Quilombo São José da Serra, reduto sagrado de jongo

Juliana Correia

Em Valença, município que fica a três horas do centro do Rio de Janeiro, vive um grupo de aproximadamente 200 descendentes de escravos comprados, em torno de 1850, para trabalhar nas plantações de café da região. Esses negros formaram o Quilombo São José da Serra.

Todos os anos uma grande fogueira é acesa para celebrar com muito jongo a Abolição da Escravatura e o Dia de Zumbi dos Palmares – 13 de maio e 20 de novembro, respectivamente. Nessas datas, o quilombo recebe visitantes, que acampam no local. É que a festa vai até o dia amanhecer e conta ainda com capoeira, Folia de Reis, Samba de Roda, comidas típicas, como feijoada preparada no fogão a lenha, batata e milho assados na fogueira.

Para quem não sabe, o jongo é de fundamental importância para a história da Música Popular Brasileira, pois foi um dos ritmos que deu origem ao samba. A dança, os instrumentos – dois tambores: um grave, chamado caxambu ou tambu, e um agudo, o candongueiro – e o canto (os pontos) entretinham os escravos, mas também serviam para organizar fugas e zombar dos senhores das fazendas entre outras finalidades. Antigamente, as crianças não participavam. O caráter religioso ainda é forte, visto a reverência feita aos tambores e as constantes exaltações aos santos católicos e aos orixás existentes nas letras dos pontos.

O Blog de Bamba esteve no Quilombo São José no último final de semana acompanhando a excursão promovida pelo geógrafo Walmir Pimentel, músico da Roda de Samba da Pedra do Sal. Todos os anos ele leva os alunos e, dessa vez, resolveu convidar também amigos sambistas:

– Aqui aprendemos muito sobre nossa própria história, nossa cultura.
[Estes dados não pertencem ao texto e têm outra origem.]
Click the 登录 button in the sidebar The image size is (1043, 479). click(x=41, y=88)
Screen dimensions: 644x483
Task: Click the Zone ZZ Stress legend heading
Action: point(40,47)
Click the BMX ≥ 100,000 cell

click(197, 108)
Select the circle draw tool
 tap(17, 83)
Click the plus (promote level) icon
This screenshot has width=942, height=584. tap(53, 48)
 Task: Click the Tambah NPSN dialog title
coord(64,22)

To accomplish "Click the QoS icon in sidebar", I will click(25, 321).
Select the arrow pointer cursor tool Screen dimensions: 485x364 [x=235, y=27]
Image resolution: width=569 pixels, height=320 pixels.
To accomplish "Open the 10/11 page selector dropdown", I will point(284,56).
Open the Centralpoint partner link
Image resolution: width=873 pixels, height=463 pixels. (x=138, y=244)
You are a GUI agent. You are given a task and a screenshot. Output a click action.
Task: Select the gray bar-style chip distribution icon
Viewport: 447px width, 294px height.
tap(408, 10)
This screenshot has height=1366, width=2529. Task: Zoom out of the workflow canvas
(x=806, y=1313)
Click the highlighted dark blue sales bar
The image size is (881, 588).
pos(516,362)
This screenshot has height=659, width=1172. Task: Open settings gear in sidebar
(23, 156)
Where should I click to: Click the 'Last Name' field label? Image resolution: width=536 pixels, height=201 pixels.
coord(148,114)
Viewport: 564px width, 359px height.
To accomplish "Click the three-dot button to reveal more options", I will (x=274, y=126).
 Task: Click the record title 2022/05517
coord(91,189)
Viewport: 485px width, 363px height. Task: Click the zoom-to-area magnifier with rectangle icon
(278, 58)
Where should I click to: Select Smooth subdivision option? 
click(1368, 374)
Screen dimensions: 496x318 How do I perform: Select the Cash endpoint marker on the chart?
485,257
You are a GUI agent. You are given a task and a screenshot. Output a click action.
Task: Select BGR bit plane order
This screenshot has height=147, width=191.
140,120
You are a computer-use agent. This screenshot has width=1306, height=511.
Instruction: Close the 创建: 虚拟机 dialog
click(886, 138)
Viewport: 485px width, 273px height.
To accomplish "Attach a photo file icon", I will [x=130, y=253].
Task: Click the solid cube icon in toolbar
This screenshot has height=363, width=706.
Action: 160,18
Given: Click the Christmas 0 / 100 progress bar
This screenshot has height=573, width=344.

Como os quilombolas preservam tantas tradições e, por serem tão integrados, nós voltamos pra casa com verdadeiras lições de vida – ensina Pimentel.

O ferro a carvão, o fogão a lenha, o terço de São Gonçalo rezado principalmente pelas parteiras, o plantio coletivo de milho e feijão e o mutirão para “catar” sapê na mata para construir o telhado das casas de adobe são algumas das características que remontam o passado presente do lugar. Há ainda outros festejos, estes não abertos ao público, como as festas juninas e os casamentos. No dia de Cosme e Damião, 27 de setembro, uma cerimônia no Centro de Umbanda São Jorge Guerreiro e Caboclo Rompe Mata – fundado por Mãe Zeferina, na parte alta do quilombo, substitui o jongo. O sincretismo também é característico na região visto a pequena capela destinada a São José Operário, padroeiro da comunidade, onde acontecem missas católicas mensais celebradas por um padre de Valença.

A energia elétrica chegou ao Quilombo São José há menos de dez anos. A cachoeira, o grande jequitibá (que tem mais de três séculos e quem os quilombolas asseguram ser a força matriz da comunidade) e a pedreira de Xangô são localidades especiais na cultura do lugar e pela beleza chamam a atenção também dos visitantes que se embrenham pelas trilhas.

As lendas, como a Mãe D’Água e a Mãe do Ouro, rondam o Quilombo e fazem brilhar os olhos de Tio Manoel, de 91 anos, autoridade maior da comunidade, que dançou jongo até alta madrugada:

– A Mãe do Ouro é uma bola brilhante que vai mudando de cor e some lá na Serra do Cavalo Ruço. Sempre que isso acontece alguma coisa boa está para vir – observa o patriarca.

Desde a hora em que chegamos, por volta do meio-dia de sábado, 12 de maio, atabaques e tambores ecoaram sem parar até as 8h da manhã de domingo. No vídeo é possível sentir a energia com que os jongueiros cantavam e dançavam e entender porque o Blog de Bamba voltará ao Quilombo muitas outras vezes.